I knew this was the second to last aid section left on the wall. Shultz and Walt both thought my size would help. Climbing up the outside of the first pot hole I reach up on to the blank vertical wall and found a small hole about 12 inch in diameter, pulled up, mantle, reach as high as I could and found another hole the same size. I repeated the mantle and looked in depression as the four feet to the next golden dike was overhanging and blank. I dime edged out of the hole, searched for an edge and to my complete shock found a four finger crimp. I pasted my feet high and threw a four foot dyno just grabbing the dike, mantling and walking the the top of the dike to the bivy ledge on the South Face route. I couldn't believe our luck and the beauty of the line, so impossible and improbable that if just a single feature where missing it would never go free.
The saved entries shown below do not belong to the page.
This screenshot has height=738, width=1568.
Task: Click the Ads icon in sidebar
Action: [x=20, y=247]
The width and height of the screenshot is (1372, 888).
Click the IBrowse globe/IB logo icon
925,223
I was near blind from the sun as Dave took over for the final aid section, a desperate slab in the horrible blinding heat, he fell off three times and we stop and ate our remaining food. I could almost not open my eyes, but Dave tried again this time nailing the crux and the 90' run out to a 11a mantle, the rock above the mantle turns to an overhanging dike, the rock by magic had large in cut jugs and you really couldn't believe the feeling of climbing through blank rock on overhanging jugs two thousand feet off the deck.
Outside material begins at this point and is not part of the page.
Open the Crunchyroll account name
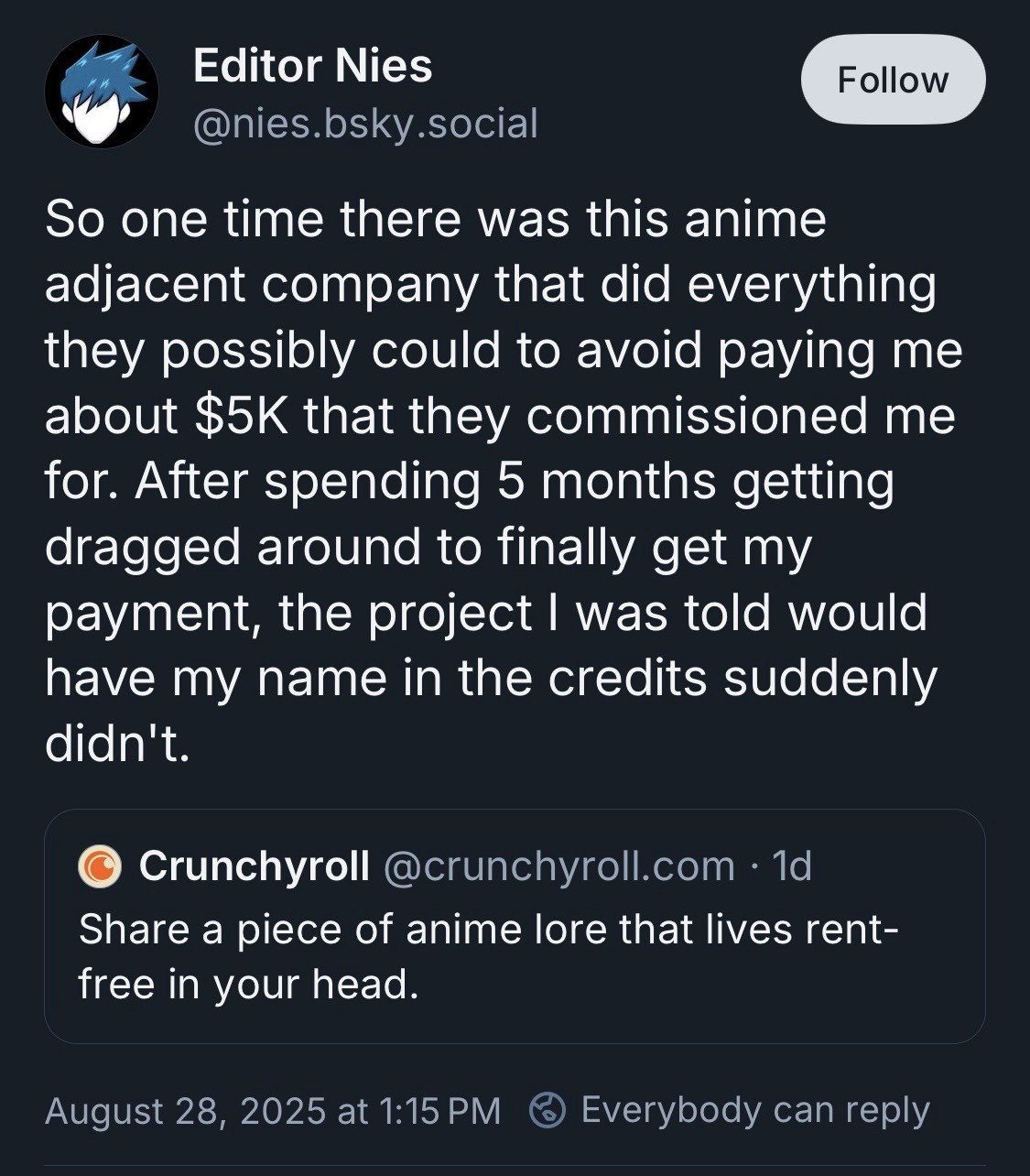 click(255, 866)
Walt's pitch at 11c was next and my nerves, eyes and mind had had it, I surge through not thinking or caring like a well oil robot just wanting off, 30 feet above my last bolt just cupping slopers and hoping for the best, I fell into the trance again and before I knew it the belay was in front of me.

I'd had it, my nerves where shoot and I couldn't open my eyes, Dave led the last two pitch that had one bolt for pro the last being 10c and has no gear, Leo Holding, years later, would lead this pitch with a rattled Dean Potter, and call it a life changing experience. The Iron Monkey just Laugh and joked and made it look easy.

I followed and soon found my friend at the summit, we knew we had done something amazing, something special. Walking down the outside of the cables with the amazed tourists watching, I remembered an old, overweight guy looking at me and saying,"you two are crazy," I look into his eyes and said," no my friend you are crazy."

We talk and dream of going back but never did and the years past and people tried to repeat the climb, we thought of bolting it to make it safe but when Walt died, we decided to leave it. We where very proud of our climb and thought that the next generation would certainly complete the many other possible (easy to see) lines on the face. We'd never imagine that in the future the boldest climbers would barely repeat the thing.

I remember being with my old friend soloing in Malibu Creek when we heard some guys had rap bolted a line next to ours and claim you couldn't do it on stance, I think I saw the Iron Monkey almost cry at the news,"It's just bullshit Coz," was all he managed." I said, "aw well, f*#k those guys," and my friend agreed.

Anyway, brief story hope u folks like it. Just my musing, if it means something to you then it means something. It's my hope you'll raise to the level of the past instead of beating it down with a heavy hand.